What the health insurance reforms mean for seniors

Here's what Australians 65+ need to know about the recent reforms.

Check your cover

Since the health insurance reforms came in on 1 April, we've been hearing from older Australians asking if they should switch policies, or even ditch insurance altogether. 

Paying more for less cover is a bitter pill to swallow after having held private health insurance for many years.

We explain how the private health insurance reforms affect people aged 65+.

1. The new tiers

The biggest change is that the government has created four tiers of health insurance, and health funds must categorise their policies by these tiers:

  • Basic – very little if any cover in private hospital
  • Bronze – low cover
  • Silver – medium cover
  • Gold – full or top cover

There are also Basic Plus, Bronze Plus and Silver Plus policies, which cover at least one service more than normal Basic, Bronze or Silver policies. 

Your insurer will have moved you from your old policy to a replacement policy, which will fall under one of these tiers.

Items that were covered under your previous policy may now be split across tiers, so the first thing you should do is check if your new policy covers you for what you need.

2. Do you need to upgrade your cover?

As you age, you're more likely to need certain types of treatments and surgeries.

For instance, about 65% of hip and knee replacements carried out in Australia are for people aged over 65. 

Older people are also more likely to end up in hospital, with over 65s accounting for more than 40% of day and overnight hospital admissions (yet they're only 15% of the population).

Which tier do you need for these common treatments?

To be assured of cover for: Choose:
Heart surgery Silver or Gold
Joint replacements Gold
Cataracts Gold
Dialysis Gold
Rehabilitation Gold
Palliative care Gold
CHOICE tip: You might find cover for these items in lower-level tiers, but it's not guaranteed. If you go for a lower level, you'd want to keep an eye on the policy over time to make sure it doesn't drop the cover.

CHOICE tip: If you're upgrading your cover, a 12-month waiting period applies for conditions you weren't covered for on your old policy. So if you require surgery, make sure it's scheduled for after you've served the waiting period.

3. Should you downgrade to a policy that doesn't cover pregnancy?

Whether you should downgrade to a policy that doesn't include cover for pregnancy and fertility is not as simple a decision as it seems – even if you're done having kids.

Under the new system, pregnancy and IVF are covered by Gold and some Silver Plus policies – but these tiers are also suited for people over 65 who want to covered for surgery typically needed later in life, such as cataract eye surgery, or hip or knee replacements.

A few health funds offer Silver Plus policies without pregnancy, but before taking one out, make sure:

  • it's actually cheaper than the cheapest Gold policies
  • there aren't other restrictions on things you do need – for example, many Silver Plus policies do cover hip and knee replacements or rehabilitation in private hospital.

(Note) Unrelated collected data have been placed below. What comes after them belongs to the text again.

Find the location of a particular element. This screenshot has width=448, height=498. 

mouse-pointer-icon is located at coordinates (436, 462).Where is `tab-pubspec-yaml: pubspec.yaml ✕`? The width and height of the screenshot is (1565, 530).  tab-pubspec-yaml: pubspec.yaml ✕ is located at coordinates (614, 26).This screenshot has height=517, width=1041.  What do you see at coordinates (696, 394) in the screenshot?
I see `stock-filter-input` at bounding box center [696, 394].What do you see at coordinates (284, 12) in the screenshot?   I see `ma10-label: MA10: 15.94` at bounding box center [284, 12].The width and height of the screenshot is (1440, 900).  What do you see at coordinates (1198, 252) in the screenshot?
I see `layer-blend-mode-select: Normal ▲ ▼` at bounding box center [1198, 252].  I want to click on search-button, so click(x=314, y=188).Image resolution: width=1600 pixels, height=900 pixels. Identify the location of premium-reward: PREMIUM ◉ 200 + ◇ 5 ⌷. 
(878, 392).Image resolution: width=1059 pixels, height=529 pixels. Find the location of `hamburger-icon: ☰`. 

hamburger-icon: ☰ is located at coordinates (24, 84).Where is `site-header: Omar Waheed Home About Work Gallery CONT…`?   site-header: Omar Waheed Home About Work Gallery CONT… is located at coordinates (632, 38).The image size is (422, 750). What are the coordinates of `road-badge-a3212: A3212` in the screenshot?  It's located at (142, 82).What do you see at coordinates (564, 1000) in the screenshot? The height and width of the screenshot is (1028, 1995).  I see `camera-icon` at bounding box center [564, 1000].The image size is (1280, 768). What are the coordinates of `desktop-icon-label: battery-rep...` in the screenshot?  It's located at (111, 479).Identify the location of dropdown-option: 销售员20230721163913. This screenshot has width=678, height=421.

Want to know if you can save on health insurance? Take our Do I need health insurance quiz.

4. Should you take advantage of a new higher excess, and reduce your premiums?

Under the reforms, you can now pay a higher excess than previously (up to $750 per person and $1500 per couple/family) which will reduce your premiums. (An excess is an amount of money you pay towards a hospital visit.)

But if you think you'll need surgery within the next two years, we think you're better off with a policy that has a lower or no excess – you might pay a bit more for the premiums, but you won't be as out of pocket from the hospital stay.

And if this does apply to you, and you don't currently have a policy with low or no excess, you should probably switch as soon as possible, as it'll take 12 months to come into effect.

If you only need day surgery such as cataract eye surgery, look for a policy that doesn't charge you an excess for day surgery.

Note: You pay an excess once per hospital visit. It's usually capped at once (single) or twice (couple and family) per year.

5. Should you drop health insurance altogether and self-fund your health needs?

Hospital cover

If you've already got health insurance, we don't recommend self-funding your hospital cover – many insured people already pay thousands of dollars in out-of-pocket costs, so paying hospital costs and the full medical gap could be a very expensive proposition.

Consider also these factors: 

  • Increasing value for money: Australians aged 60 to 79 use their hospital insurance more than any other age group.
  • Higher rebates: When you hit 65, you're entitled to a higher rebate – that's the amount the government pays that helps reduce your premiums. For singles earning up to $90,000 and couples/families earning up to $180,000, you'll go from a 25.1% rebate to a 29.2% rebate. This will increase to 33.4% at 75.
  • Partners and families benefit: When one member of a family or a couple is 65, the government rebate applies to the whole family or couples policy.

Extras cover

You could, however, consider dropping your extras cover and funding those services (dental, optical, physio etc.) yourself. It doesn't make sense to have extras cover unless you claim back more than you pay for it each year.